Look, you cannot choose to be born. You can decide whether to jump under a bus or not, so you can choose when you die, but its an imperfect control, because you could have a heart attack or a stroke or an accident and be dead at any time. So, you cannot control when you are born, you can only partially imperfectly control when you are going to die, how can anyone say they “own” their life?
And if you dont have a right to life, how can you possibly have a right to die?
Its not about using God to bludgeon people. The point is that you are the custodian of your life, rather than the “owner” of it. You can (imperfectly) decide what you are going to do with that gift of life, for good or ill, but because you are a custodian, not an owner, other people have a share too. I am me, but I am also someone else’s son, someone else’s husband, somone else’s friend, someone else’s teacher or confidant. If I choose to end “my” life, I am also destroying that which affects other people.

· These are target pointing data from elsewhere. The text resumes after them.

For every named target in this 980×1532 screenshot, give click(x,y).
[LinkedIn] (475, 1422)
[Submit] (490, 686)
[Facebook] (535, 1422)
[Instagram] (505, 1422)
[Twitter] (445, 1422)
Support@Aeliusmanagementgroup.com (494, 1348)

Suicide is often portrayed as being a selfless act “I dont want to be a burden any more”, but in fact I would argue its usually an extremely selfish one. “I can’t bear living any more” “I can’t stand it” “I’m going to die anyway” “I, I, I...”.
You could say that not “owning” your own life is allowing other people to enslave you, but its a very odd way of looking at it. Our control of our “own” life is so imperfect and anyway, no man is an island. Would you really want to not have other people share your life? To do that you would have to be utterly independent of everyone else, and that would be horrible.
And if you dont have a right to life, how can you possibly have a right to die?But we do have a right to life, and thus a right to end it.